Every entry below should be written out again exactly.

[Stored data entries]
- Opening Delimiter -
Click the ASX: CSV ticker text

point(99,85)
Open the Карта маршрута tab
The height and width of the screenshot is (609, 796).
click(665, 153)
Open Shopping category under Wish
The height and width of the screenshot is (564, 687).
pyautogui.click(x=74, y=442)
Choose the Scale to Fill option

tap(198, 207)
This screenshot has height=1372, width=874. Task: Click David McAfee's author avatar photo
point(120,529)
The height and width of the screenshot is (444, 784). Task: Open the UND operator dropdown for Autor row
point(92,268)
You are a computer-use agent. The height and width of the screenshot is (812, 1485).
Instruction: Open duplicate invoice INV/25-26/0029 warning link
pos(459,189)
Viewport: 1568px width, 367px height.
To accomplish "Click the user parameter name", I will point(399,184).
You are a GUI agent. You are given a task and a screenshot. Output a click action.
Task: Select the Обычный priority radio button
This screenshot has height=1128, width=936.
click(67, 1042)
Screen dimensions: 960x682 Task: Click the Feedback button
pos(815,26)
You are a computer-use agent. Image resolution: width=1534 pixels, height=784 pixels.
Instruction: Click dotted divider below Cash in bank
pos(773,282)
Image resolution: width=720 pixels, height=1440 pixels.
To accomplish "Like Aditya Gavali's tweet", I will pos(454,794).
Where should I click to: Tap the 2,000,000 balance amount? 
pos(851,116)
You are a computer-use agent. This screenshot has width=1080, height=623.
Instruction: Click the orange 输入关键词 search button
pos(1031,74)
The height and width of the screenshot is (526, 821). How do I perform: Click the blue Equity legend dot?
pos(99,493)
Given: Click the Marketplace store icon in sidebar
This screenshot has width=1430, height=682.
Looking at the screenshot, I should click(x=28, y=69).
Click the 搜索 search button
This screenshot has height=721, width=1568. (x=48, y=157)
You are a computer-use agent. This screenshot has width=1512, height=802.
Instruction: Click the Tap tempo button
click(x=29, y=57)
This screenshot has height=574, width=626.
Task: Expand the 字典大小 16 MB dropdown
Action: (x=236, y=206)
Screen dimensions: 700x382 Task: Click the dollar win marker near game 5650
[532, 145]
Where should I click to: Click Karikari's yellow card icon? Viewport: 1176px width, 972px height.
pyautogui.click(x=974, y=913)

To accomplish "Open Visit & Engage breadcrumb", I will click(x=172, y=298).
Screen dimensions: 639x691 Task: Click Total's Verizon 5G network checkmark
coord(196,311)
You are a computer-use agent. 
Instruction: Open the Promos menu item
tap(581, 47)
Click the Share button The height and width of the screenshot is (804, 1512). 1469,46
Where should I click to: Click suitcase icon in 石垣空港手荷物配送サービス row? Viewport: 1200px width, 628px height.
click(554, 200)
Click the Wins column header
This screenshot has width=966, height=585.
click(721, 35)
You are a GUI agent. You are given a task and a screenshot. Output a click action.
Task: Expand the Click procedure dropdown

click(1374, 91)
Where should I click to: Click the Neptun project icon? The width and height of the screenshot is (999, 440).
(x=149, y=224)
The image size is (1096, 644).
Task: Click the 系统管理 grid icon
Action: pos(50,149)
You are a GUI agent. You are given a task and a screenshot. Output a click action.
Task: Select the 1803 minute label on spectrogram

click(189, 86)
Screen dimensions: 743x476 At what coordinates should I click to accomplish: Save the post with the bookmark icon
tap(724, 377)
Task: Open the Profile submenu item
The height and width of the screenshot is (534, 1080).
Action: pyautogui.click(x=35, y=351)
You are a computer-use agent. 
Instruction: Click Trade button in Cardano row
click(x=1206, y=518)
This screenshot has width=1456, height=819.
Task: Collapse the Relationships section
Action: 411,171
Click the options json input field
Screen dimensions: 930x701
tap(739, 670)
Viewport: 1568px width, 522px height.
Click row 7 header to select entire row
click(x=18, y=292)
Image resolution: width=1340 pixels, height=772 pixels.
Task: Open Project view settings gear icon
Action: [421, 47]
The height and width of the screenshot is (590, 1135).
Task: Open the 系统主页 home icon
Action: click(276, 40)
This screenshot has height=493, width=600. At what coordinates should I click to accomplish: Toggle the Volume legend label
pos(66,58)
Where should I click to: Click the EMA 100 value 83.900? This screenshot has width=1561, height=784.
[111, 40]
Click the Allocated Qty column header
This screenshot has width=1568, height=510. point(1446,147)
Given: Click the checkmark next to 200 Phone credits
- Closing Delimiter -
**Exercise answer**
Click the ASX: CSV ticker text

point(99,85)
Open the Карта маршрута tab
The height and width of the screenshot is (609, 796).
click(665, 153)
Open Shopping category under Wish
The height and width of the screenshot is (564, 687).
pyautogui.click(x=74, y=442)
Choose the Scale to Fill option

tap(198, 207)
This screenshot has height=1372, width=874. Task: Click David McAfee's author avatar photo
point(120,529)
The height and width of the screenshot is (444, 784). Task: Open the UND operator dropdown for Autor row
point(92,268)
You are a computer-use agent. The height and width of the screenshot is (812, 1485).
Instruction: Open duplicate invoice INV/25-26/0029 warning link
pos(459,189)
Viewport: 1568px width, 367px height.
To accomplish "Click the user parameter name", I will point(399,184).
You are a GUI agent. You are given a task and a screenshot. Output a click action.
Task: Select the Обычный priority radio button
This screenshot has height=1128, width=936.
click(67, 1042)
Screen dimensions: 960x682 Task: Click the Feedback button
pos(815,26)
You are a computer-use agent. Image resolution: width=1534 pixels, height=784 pixels.
Instruction: Click dotted divider below Cash in bank
pos(773,282)
Image resolution: width=720 pixels, height=1440 pixels.
To accomplish "Like Aditya Gavali's tweet", I will pos(454,794).
Where should I click to: Tap the 2,000,000 balance amount? 
pos(851,116)
You are a computer-use agent. This screenshot has width=1080, height=623.
Instruction: Click the orange 输入关键词 search button
pos(1031,74)
The height and width of the screenshot is (526, 821). How do I perform: Click the blue Equity legend dot?
pos(99,493)
Given: Click the Marketplace store icon in sidebar
This screenshot has width=1430, height=682.
Looking at the screenshot, I should click(x=28, y=69).
Click the 搜索 search button
This screenshot has height=721, width=1568. (x=48, y=157)
You are a computer-use agent. This screenshot has width=1512, height=802.
Instruction: Click the Tap tempo button
click(x=29, y=57)
This screenshot has height=574, width=626.
Task: Expand the 字典大小 16 MB dropdown
Action: (x=236, y=206)
Screen dimensions: 700x382 Task: Click the dollar win marker near game 5650
[532, 145]
Where should I click to: Click Karikari's yellow card icon? Viewport: 1176px width, 972px height.
pyautogui.click(x=974, y=913)

To accomplish "Open Visit & Engage breadcrumb", I will click(x=172, y=298).
Screen dimensions: 639x691 Task: Click Total's Verizon 5G network checkmark
coord(196,311)
You are a computer-use agent. 
Instruction: Open the Promos menu item
tap(581, 47)
Click the Share button The height and width of the screenshot is (804, 1512). 1469,46
Where should I click to: Click suitcase icon in 石垣空港手荷物配送サービス row? Viewport: 1200px width, 628px height.
click(554, 200)
Click the Wins column header
This screenshot has width=966, height=585.
click(721, 35)
You are a GUI agent. You are given a task and a screenshot. Output a click action.
Task: Expand the Click procedure dropdown

click(1374, 91)
Where should I click to: Click the Neptun project icon? The width and height of the screenshot is (999, 440).
(x=149, y=224)
The image size is (1096, 644).
Task: Click the 系统管理 grid icon
Action: pos(50,149)
You are a GUI agent. You are given a task and a screenshot. Output a click action.
Task: Select the 1803 minute label on spectrogram

click(189, 86)
Screen dimensions: 743x476 At what coordinates should I click to accomplish: Save the post with the bookmark icon
tap(724, 377)
Task: Open the Profile submenu item
The height and width of the screenshot is (534, 1080).
Action: pyautogui.click(x=35, y=351)
You are a computer-use agent. 
Instruction: Click Trade button in Cardano row
click(x=1206, y=518)
This screenshot has width=1456, height=819.
Task: Collapse the Relationships section
Action: 411,171
Click the options json input field
Screen dimensions: 930x701
tap(739, 670)
Viewport: 1568px width, 522px height.
Click row 7 header to select entire row
click(x=18, y=292)
Image resolution: width=1340 pixels, height=772 pixels.
Task: Open Project view settings gear icon
Action: [421, 47]
The height and width of the screenshot is (590, 1135).
Task: Open the 系统主页 home icon
Action: click(276, 40)
This screenshot has height=493, width=600. At what coordinates should I click to accomplish: Toggle the Volume legend label
pos(66,58)
Where should I click to: Click the EMA 100 value 83.900? This screenshot has width=1561, height=784.
[111, 40]
Click the Allocated Qty column header
This screenshot has width=1568, height=510. point(1446,147)
Given: Click the checkmark next to 200 Phone credits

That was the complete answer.